Die Synagoge in der Stadt Landau i.d.Pf ging in Flammen auf; verschiedene Wohnungseinrichtungen und 1 Geschäft wurden zerstört. Teilweise ist es gelungen wertvolle Einrichtungsgegenstände zu retten.

8) Bezirk Ludwigshafen a. Rhein:

Die Synagoge in Mutterstadt wurde niedergebrannt. In Böhl und Ruchheim wurde die Einrichtung der dortigen Synagoge zerstört.

Einige Geschäfte und Wohnungen wurden von der empörten Menge zerstört. Größere Schäden traten auf in Iggelheim, Neuhofen und Mutterstadt.

Plünderungen sind nicht gemeldet.

9) Bezirk Neustadt a.d.W.:

In Bad Dürkheim wurde die Einrichtung der Synagoge vollständig zerstört.

In den Gemeinden Bad Dürkheim, Deidesheim, Geissheim, Hassloch, Lachen, Wachenheim und Weidenheim a.Sd. wurden verschiedene Wohnungen und Läden von Juden zerstört.

Plünderungen sind nicht gemeldet.

10) Bezirk Pirmasens:

Hier beschränkte sich die Empörung des Volkes auf die Zerstörung von Einrichtungen jüdischer Geschäfte und Wohnungen.

In Dahn versuchten unsaubere Elemente sich Gegenstände aus dem Anwesen Levy anzueignen. Die Plünderungsversuche wurden nach Möglichkeit sofort unterdrückt.

11) Bezirk Rockenhausen:

Die Einrichtung der Synagoge Rockenhausen, Teschenmoschel, Steinbach a.D. und Münchweiler a.d.A. wurde zerstört. Die Synagogen Altenbamberg und Winnweiler brannten ab.

Auch hier wurden an verschiedenen Orten Geschäfte und Wohnungen von Juden zerstört.

In Altenbamberg kam es angeblich zu Plünderungen. Es stellte sich aber heraus, daß der Tatbestand der Plünderung nicht vorlag. Ein Verfahren wurde deshalb nicht eingeleitet.

12) Bezirk Speyer:

Die Synagoge in Schifferstadt wurde abgebrannt. Sonst kam es zu keinen Aktionen.

13) Bezirk Zweibrücken:

In Oberhausen wurden 2 Judenläden zerstört.

14) Stadtkreis Kaiserslautern:

Sämtliche jüdischen Geschäfte und Wohnungen in der Stadt wurden zerstört. Plünderungen sind nicht vorgekommen.

15) Stadtkreis Speyer:

Die Synagoge in Speyer brannte aus. Die jüdischen Geschäfte auf der Hauptstraße wurden demoliert.

16) Stadtkreis Zweibrücken:

Die Synagoge in Zweibrücken brannte nieder.

2 jüdische Geschäfte wurden zerstört.

17) Stadtkreis Neustadt a.d.
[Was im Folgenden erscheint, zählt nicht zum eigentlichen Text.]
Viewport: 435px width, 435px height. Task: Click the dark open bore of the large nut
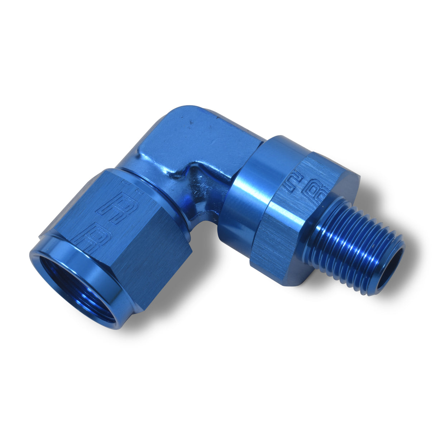(68, 283)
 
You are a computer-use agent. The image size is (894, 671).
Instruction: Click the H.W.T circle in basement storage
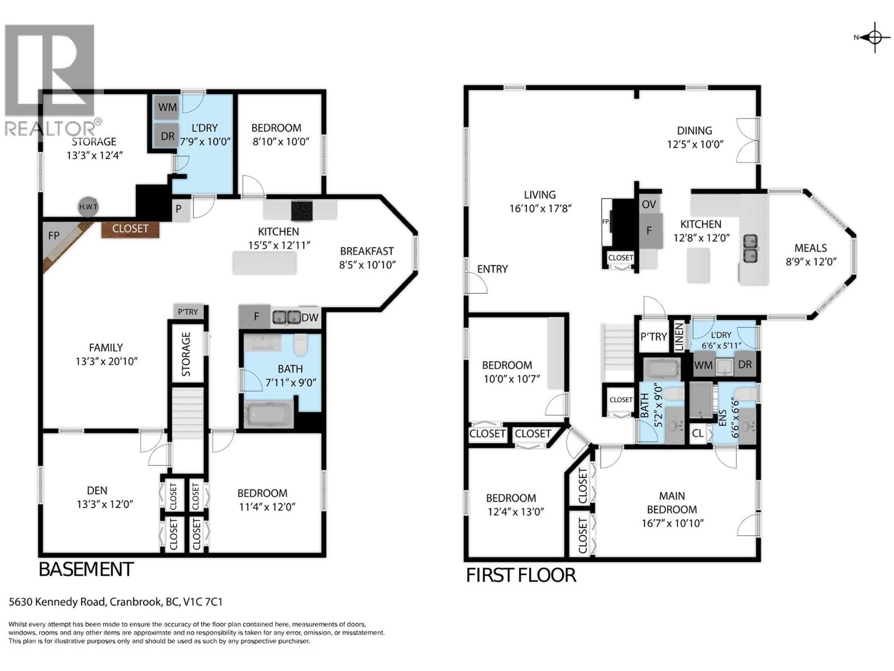point(88,207)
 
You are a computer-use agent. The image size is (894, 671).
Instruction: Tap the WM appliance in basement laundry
point(167,107)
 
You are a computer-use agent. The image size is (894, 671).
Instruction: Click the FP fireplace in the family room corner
point(54,236)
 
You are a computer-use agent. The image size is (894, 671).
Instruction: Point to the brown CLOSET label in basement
point(130,229)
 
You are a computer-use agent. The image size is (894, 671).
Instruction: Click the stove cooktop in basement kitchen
point(302,211)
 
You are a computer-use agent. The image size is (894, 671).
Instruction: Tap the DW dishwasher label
point(310,318)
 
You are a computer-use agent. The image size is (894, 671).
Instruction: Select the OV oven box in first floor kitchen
point(649,204)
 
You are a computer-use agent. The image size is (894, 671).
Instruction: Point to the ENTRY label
point(492,269)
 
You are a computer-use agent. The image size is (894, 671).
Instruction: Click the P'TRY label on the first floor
point(653,337)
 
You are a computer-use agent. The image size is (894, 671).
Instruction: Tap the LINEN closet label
point(679,338)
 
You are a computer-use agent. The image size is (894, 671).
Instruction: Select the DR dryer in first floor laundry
point(745,365)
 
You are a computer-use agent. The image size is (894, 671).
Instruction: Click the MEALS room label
point(810,248)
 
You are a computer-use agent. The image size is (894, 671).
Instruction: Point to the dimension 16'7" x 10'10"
point(672,523)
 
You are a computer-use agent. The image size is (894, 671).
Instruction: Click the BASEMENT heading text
point(85,569)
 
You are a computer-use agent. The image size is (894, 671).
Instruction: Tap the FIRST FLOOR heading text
point(521,575)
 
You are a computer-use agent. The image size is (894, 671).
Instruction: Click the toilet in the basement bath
point(301,345)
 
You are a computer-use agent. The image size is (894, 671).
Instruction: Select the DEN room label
point(97,490)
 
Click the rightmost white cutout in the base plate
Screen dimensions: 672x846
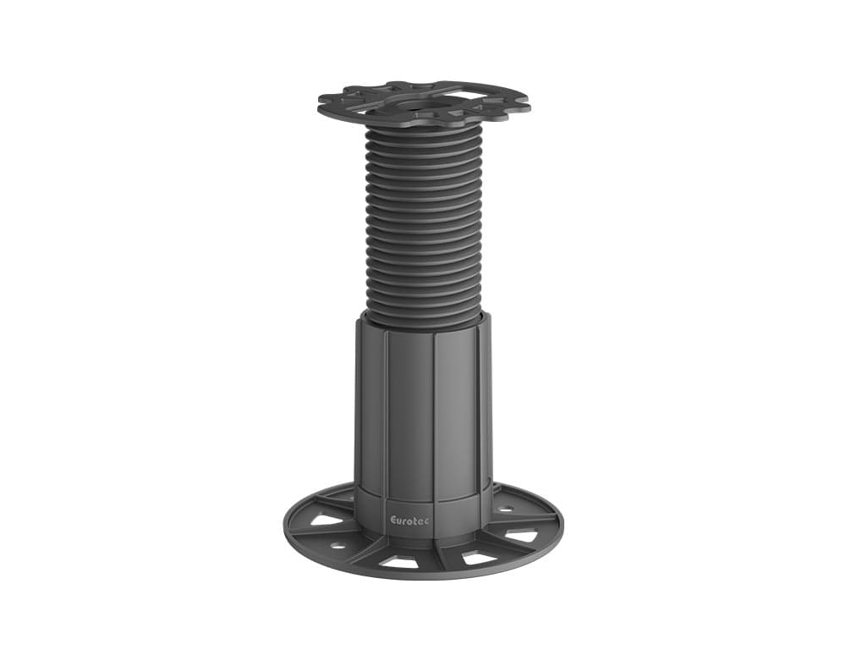[522, 535]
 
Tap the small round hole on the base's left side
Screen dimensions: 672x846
[337, 546]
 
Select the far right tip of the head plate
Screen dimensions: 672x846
[530, 107]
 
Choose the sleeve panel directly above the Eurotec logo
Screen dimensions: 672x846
[410, 423]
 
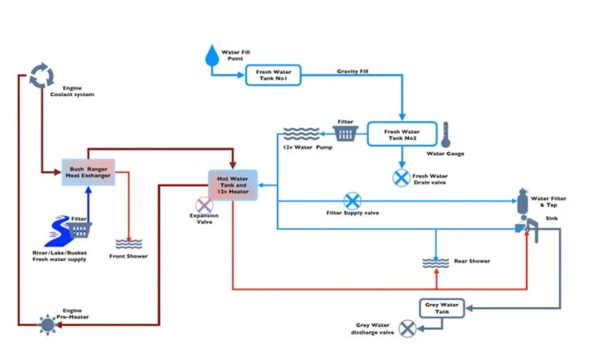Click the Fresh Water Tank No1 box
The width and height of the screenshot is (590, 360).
pyautogui.click(x=273, y=75)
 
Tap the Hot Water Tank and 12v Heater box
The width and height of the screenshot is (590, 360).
pyautogui.click(x=233, y=185)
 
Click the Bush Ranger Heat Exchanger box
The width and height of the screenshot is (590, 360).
pyautogui.click(x=88, y=172)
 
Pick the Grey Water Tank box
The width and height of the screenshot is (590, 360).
pyautogui.click(x=442, y=308)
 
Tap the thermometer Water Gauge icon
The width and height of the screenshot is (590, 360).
pyautogui.click(x=446, y=135)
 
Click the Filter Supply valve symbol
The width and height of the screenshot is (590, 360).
pyautogui.click(x=352, y=201)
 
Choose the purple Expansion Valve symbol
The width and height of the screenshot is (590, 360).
pyautogui.click(x=204, y=205)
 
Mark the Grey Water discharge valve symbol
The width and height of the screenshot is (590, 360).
pyautogui.click(x=407, y=329)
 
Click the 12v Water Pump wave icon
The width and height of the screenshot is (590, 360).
pyautogui.click(x=296, y=134)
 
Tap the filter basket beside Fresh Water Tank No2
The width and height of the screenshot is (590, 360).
pyautogui.click(x=346, y=134)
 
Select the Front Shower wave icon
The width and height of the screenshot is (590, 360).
pyautogui.click(x=128, y=244)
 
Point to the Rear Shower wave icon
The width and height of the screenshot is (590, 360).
pyautogui.click(x=436, y=263)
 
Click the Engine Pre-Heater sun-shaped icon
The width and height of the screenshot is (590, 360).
pyautogui.click(x=48, y=325)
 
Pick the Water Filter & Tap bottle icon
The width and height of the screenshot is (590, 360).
pyautogui.click(x=524, y=202)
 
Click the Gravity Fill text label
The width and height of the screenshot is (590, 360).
pyautogui.click(x=352, y=71)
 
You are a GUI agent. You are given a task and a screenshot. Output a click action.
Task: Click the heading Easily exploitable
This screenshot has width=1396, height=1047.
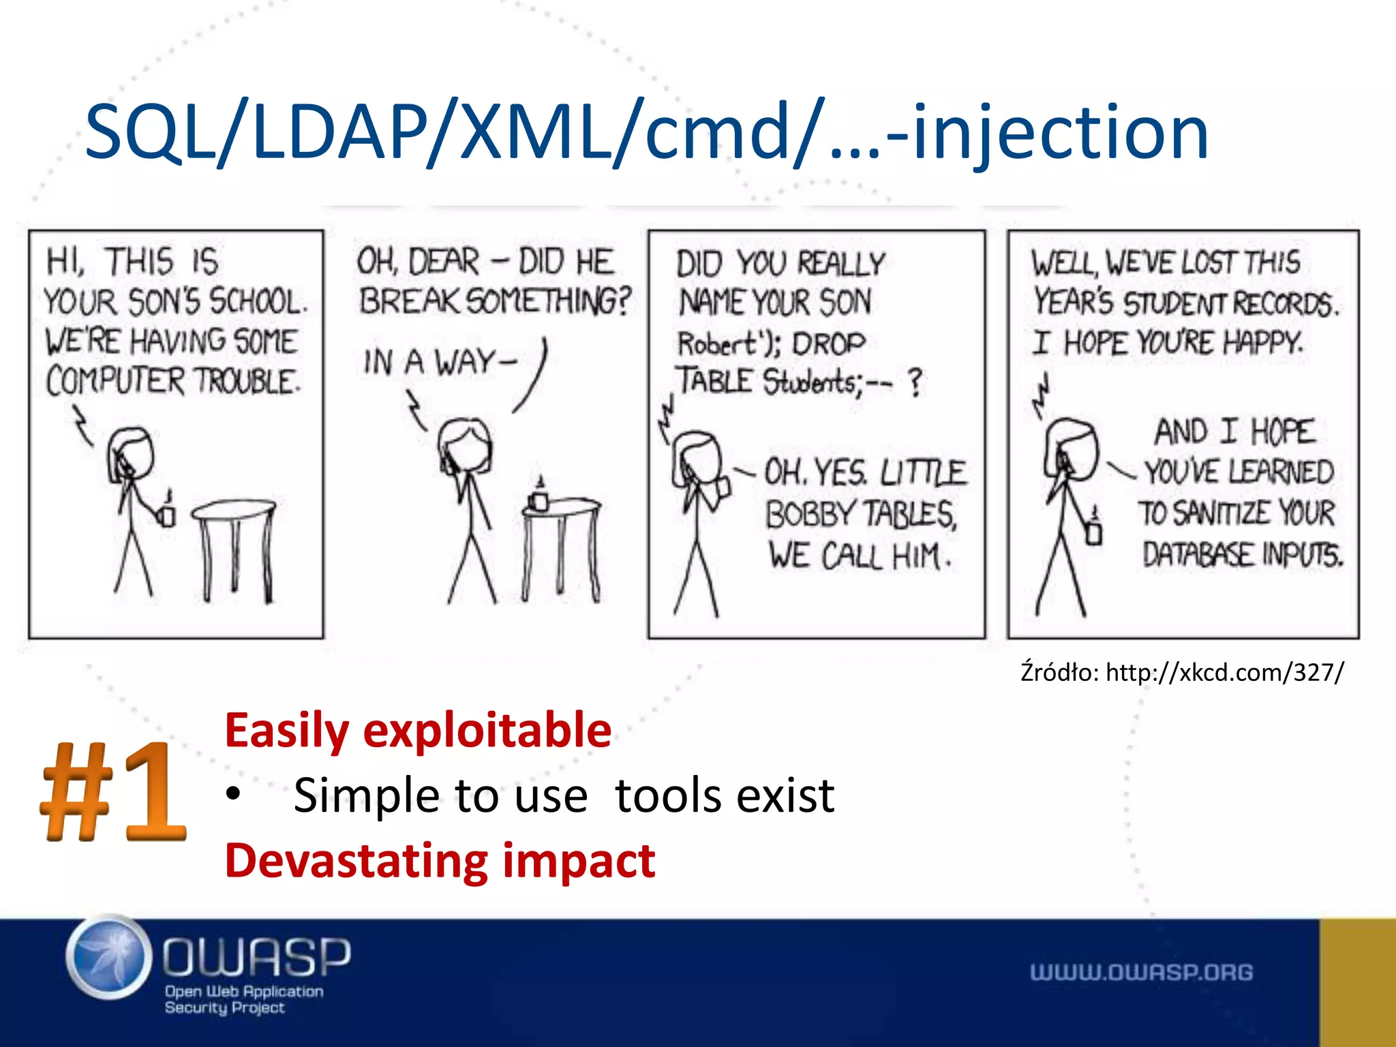pyautogui.click(x=418, y=731)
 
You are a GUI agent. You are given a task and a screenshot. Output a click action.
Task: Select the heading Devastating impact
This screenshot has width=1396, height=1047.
pyautogui.click(x=440, y=861)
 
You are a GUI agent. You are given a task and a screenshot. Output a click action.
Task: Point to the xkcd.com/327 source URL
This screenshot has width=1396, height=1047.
pyautogui.click(x=1224, y=673)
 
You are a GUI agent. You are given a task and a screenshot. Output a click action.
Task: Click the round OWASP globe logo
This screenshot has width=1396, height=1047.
pyautogui.click(x=109, y=957)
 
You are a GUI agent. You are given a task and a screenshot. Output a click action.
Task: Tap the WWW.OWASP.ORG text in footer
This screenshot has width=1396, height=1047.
pyautogui.click(x=1141, y=972)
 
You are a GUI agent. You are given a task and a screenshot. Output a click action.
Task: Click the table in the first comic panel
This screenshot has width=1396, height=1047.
pyautogui.click(x=234, y=538)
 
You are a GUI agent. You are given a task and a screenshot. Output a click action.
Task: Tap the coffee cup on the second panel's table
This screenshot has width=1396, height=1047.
pyautogui.click(x=538, y=499)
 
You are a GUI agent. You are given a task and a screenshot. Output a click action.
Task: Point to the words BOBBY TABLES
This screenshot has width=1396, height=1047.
pyautogui.click(x=860, y=515)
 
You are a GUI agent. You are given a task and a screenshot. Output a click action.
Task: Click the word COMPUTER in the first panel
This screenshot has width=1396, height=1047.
pyautogui.click(x=115, y=381)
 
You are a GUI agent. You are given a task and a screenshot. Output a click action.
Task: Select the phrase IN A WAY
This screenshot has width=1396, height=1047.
pyautogui.click(x=440, y=362)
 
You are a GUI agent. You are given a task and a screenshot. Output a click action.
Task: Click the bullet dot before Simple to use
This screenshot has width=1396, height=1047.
pyautogui.click(x=234, y=795)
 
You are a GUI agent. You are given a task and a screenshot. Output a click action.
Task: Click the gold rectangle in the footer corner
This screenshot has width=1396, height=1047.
pyautogui.click(x=1357, y=982)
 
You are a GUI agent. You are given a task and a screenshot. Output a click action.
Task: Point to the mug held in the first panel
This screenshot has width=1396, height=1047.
pyautogui.click(x=166, y=516)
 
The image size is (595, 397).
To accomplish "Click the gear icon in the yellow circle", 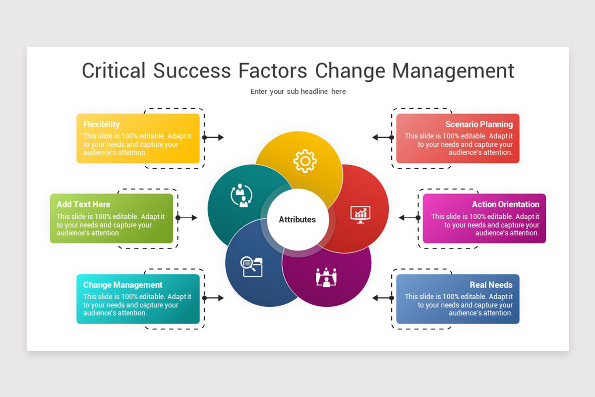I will [304, 161].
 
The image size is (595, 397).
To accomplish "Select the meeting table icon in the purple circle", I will [326, 277].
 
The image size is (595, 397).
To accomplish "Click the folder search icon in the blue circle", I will [252, 266].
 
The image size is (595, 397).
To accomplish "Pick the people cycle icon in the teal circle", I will [241, 195].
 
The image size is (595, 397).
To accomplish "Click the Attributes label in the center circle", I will [297, 219].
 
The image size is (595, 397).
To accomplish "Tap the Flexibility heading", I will [102, 124].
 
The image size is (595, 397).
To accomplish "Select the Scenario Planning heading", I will [478, 124].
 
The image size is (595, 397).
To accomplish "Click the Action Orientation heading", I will [505, 204].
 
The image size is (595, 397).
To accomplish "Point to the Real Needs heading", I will [491, 285].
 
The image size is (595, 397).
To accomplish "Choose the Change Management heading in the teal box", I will [122, 285].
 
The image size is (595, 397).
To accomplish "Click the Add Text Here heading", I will [83, 204].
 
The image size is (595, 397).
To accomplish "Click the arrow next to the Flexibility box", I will [214, 137].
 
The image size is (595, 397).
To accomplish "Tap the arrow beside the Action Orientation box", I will [409, 217].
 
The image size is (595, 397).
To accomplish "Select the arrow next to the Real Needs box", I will [382, 298].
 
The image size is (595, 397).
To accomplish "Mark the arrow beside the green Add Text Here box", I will [187, 217].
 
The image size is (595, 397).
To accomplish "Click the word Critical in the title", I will [114, 70].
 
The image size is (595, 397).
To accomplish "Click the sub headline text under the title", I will [298, 91].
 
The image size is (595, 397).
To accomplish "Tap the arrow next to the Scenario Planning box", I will [382, 137].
Weinstr.:

Die Synagoge in Neustadt a.d. Weinstr. wurde niedergebrannt. Das Altersheim ging ebenfalls in Flammen auf. Die Fensterscheiben der Judenwohnungen wurden eingeschlagen.

Sämtliche Aktionen verliefen, abgesehen von Einzelfällen in durchaus disziplinierter Form. Es sind in keiner Weise etwa Mißhandlungen oder sonstige gegen die Person gerichtete Gewalttaten vorgekommen.

Aufgrund der spontanen Willenskundgebungen der Bevölkerung kam es an verschiedenen Stellen auch zu einer Wegschaffung der Juden aus der Pfalz in benachbarte Gebiete. Die Behörden der betroffenen Gebiete haben jedoch veranlaßt, daß der unerwünschte Zuwachs möglichst bald wieder in seine Herkunftsgemeinde abgeschoben wurde.

Die von dem Chef der Ordnungspolizei angeordneten Verhaftungen wurden befehlsgemäß durchgeführt und haben keine Zwischenfälle hervorgerufen.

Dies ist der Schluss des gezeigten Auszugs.